[Provided entries]
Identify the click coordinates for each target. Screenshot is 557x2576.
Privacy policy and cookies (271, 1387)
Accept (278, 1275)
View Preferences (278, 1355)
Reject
[/Provided entries]
Print the entries again so that each one matches exactly.

Result>
Identify the click coordinates for each target. Screenshot is 557x2576.
Privacy policy and cookies (271, 1387)
Accept (278, 1275)
View Preferences (278, 1355)
Reject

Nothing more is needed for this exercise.